To do:
Retype, exactly as they appear below, the lines between the line holding "Screen dimensions: 622x291" and the line holding "Task: Open the 法苑文化 menu", both ends included.
Content starts
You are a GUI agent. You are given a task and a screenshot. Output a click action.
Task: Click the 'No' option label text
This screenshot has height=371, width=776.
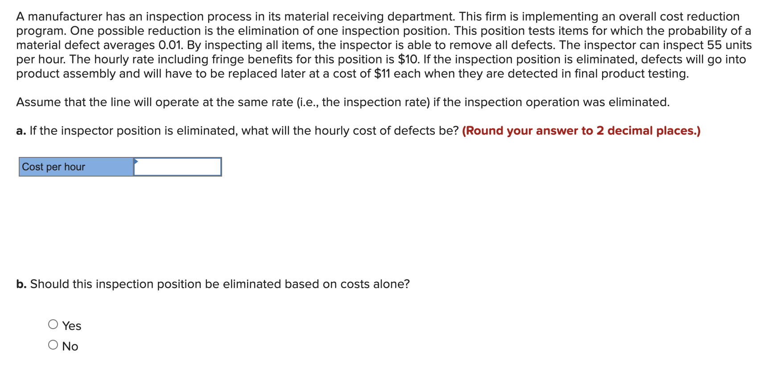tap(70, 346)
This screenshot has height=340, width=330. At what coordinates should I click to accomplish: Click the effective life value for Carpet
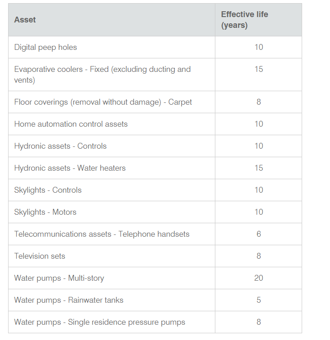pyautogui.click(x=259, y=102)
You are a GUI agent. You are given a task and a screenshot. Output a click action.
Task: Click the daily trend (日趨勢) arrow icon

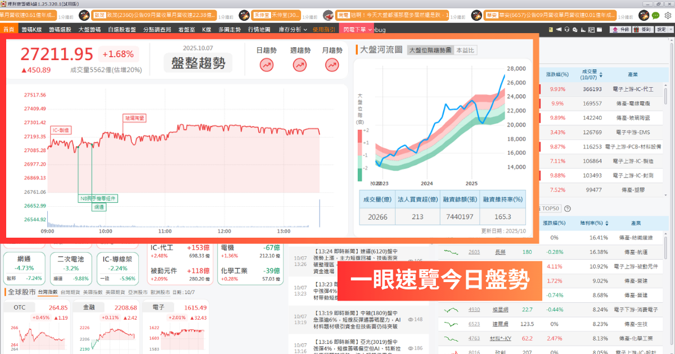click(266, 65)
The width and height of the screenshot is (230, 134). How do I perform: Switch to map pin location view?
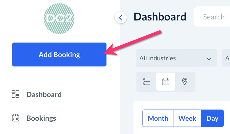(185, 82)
Content ends
Content starts
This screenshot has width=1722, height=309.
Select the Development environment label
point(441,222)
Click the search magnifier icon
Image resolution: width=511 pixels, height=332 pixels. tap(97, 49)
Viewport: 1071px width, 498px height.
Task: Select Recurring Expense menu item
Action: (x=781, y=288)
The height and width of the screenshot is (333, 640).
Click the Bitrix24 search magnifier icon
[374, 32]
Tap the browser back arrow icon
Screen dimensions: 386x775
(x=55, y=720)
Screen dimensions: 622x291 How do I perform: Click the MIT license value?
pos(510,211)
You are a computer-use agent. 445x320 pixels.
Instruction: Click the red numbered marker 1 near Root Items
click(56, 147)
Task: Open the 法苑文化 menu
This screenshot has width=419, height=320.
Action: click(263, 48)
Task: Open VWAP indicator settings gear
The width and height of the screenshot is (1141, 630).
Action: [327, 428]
Content ends
Solution below:
Screen dimensions: 622x291 How do I perform: Click the MIT license value?
pos(510,211)
You are a computer-use agent. 445x320 pixels.
Instruction: Click the red numbered marker 1 near Root Items
click(56, 147)
Task: Open the 法苑文化 menu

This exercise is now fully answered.